Why does a „3rd party encryption software” appear in the call stack of a user mode process in the first place? Is this another case where a “security” software injects broken DLL files into all processes in your system?
I'd love to see Chrome and Firefox and IE working together to detect this kind of thing and put up a malware warning explaining how to uninstall it, and see how quickly it can be eliminated.
Seriously, there is zero valid reason to ever inject code into another program, other than as a debugging tool on a system being debugged.
I used to take point for Mozilla's efforts dealing with third-party interference in our binaries. Browsers are ripe targets for this kind of shit. The stories we could tell...
It seems that the chrome developers should be able to perform the same binary analysis on the suspect Mcafee software. I guess it's a bit harder without source code to reference side-by-side though.
That would be possible, but we'd have to install the software, then guess which binary was the culprit, and then have some way of finding the function boundaries. My crude analysis technique required on having symbols for chrome.dll to indicate where functions started, so I'd have to have switched tools to something else that could find those.
If one could reliably detect this DLL injection in the process address space, then the correct "fix" is to crash immediately. Authors of such tools should seek another way of accomplishing their goal, preferably one that does not export their own bugs to innocent bystanders.
Naïve question about ABIs: shouldn’t the caller be responsible for that? If I want a function to restore certain registers, wouldn’t it be simpler if I was the one that save them on my memory, call the function, and then override the registers with whatever values the function set? Otherwise it seems we’re just… asking for trouble, so to speak.
It would just be slow for the caller to have to push and pop (say 30) registers in general that the specific callee (and transitive callees) may not even use.
Most ABI specify some registers caller-saved, some registers callee-saved (retained unchanged from the perspective of the caller) and some registers scratch (not-saved).
In the end it depends on the architecture and on typical workload which are the fastest--and measurements can be made and it can be found out which combination is the fastest on average.

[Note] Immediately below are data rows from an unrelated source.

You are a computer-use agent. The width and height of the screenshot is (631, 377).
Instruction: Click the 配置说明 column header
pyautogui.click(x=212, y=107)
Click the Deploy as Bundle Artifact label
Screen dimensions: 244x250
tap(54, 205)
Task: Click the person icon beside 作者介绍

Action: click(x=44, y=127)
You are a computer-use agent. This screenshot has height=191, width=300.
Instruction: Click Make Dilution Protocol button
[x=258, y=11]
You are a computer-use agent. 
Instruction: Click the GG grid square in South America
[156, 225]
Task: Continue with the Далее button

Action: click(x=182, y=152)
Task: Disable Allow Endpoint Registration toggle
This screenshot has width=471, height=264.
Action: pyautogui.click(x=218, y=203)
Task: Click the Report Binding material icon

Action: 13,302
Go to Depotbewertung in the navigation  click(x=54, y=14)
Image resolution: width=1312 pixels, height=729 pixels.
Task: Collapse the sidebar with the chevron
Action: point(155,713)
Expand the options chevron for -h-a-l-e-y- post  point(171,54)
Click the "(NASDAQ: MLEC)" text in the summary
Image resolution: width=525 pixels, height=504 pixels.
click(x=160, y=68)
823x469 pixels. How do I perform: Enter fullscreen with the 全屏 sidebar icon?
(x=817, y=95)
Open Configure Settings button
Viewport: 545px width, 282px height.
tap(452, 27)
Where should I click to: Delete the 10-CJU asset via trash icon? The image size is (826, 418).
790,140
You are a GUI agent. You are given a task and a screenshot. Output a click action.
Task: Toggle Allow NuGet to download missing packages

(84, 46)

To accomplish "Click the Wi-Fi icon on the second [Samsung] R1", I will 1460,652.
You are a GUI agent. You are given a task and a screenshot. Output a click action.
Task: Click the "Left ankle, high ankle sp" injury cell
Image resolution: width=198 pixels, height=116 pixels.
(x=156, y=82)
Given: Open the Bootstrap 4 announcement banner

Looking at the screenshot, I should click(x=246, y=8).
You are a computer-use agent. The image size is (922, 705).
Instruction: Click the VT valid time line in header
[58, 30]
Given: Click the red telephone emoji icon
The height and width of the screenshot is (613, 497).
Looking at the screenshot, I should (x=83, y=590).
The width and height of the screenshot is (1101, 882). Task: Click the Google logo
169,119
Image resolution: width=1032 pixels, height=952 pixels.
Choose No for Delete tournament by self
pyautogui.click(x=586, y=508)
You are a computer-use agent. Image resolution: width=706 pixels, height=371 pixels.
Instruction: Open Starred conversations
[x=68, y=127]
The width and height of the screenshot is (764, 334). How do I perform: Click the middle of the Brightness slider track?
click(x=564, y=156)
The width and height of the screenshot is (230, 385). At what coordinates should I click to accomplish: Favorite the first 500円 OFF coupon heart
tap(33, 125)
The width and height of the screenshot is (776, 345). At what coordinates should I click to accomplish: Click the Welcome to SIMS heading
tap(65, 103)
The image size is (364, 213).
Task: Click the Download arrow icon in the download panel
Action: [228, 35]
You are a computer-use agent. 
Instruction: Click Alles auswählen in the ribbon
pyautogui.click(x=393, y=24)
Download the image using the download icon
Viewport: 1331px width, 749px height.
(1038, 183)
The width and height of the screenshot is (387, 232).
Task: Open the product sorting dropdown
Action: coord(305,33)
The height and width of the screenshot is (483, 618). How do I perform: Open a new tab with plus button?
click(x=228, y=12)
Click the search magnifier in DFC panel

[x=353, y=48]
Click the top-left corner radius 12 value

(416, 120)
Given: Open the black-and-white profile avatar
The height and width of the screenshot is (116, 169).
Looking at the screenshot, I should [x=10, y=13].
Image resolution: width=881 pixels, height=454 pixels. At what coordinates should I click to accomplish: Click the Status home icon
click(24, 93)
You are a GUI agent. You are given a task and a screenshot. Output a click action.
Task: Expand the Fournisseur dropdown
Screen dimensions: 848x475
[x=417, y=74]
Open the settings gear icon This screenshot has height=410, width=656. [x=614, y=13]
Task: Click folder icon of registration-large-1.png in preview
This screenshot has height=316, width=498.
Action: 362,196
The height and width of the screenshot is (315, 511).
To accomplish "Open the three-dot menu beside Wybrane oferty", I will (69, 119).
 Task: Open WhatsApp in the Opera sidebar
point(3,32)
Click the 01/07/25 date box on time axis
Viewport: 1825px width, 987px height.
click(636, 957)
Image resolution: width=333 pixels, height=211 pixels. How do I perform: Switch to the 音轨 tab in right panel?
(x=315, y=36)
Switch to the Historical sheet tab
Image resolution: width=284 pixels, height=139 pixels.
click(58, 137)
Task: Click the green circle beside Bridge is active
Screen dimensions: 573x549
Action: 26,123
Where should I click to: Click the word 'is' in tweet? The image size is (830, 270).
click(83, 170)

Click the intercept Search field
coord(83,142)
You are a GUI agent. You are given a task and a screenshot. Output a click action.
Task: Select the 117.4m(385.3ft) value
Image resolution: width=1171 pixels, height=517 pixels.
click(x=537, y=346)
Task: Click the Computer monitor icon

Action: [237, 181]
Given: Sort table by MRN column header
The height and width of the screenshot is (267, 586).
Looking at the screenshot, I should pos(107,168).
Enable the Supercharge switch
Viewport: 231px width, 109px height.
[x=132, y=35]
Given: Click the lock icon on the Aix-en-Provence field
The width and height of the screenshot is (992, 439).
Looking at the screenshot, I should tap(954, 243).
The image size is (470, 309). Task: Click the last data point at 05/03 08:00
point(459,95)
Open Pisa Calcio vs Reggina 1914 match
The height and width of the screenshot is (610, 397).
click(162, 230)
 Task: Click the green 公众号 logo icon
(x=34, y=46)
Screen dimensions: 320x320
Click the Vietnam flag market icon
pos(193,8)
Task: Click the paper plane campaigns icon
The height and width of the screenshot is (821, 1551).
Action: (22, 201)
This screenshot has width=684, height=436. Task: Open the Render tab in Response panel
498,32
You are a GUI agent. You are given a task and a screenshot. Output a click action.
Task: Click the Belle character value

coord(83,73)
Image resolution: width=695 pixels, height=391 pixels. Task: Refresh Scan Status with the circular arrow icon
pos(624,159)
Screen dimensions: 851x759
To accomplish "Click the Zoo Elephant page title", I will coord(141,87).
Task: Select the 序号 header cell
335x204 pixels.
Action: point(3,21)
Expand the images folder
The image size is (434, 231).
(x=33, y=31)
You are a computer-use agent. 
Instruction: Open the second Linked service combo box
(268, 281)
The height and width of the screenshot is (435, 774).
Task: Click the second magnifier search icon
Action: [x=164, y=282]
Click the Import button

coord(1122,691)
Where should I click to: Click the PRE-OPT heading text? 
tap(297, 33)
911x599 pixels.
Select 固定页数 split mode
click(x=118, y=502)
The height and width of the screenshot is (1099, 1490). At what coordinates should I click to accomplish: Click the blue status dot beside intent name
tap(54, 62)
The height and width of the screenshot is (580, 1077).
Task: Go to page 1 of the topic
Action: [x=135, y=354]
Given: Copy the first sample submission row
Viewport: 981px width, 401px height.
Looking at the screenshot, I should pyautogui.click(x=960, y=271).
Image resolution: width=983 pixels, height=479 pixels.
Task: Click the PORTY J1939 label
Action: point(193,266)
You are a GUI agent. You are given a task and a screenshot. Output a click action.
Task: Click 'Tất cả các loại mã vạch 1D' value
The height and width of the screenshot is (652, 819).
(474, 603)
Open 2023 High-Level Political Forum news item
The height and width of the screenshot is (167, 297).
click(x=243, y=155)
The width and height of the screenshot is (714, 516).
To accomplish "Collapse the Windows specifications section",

You usually wouldn't need to push&pop all registers, just ones that you want to preserve across the call. Regardless, yeah, non-volatile aka callee-saved registers are extremely important for good performance of code that calls functions (esp. loops - without callee-saved registers, you'd have to store the loop counter & length on the stack!)
> If I want a function to restore certain registers, wouldn’t it be simpler if I was the one that save them on my memory, call the function, and then override the registers with whatever values the function set?
ABIs are a convention that everybody follows regarding how such preservation should or should not occur, for which registers.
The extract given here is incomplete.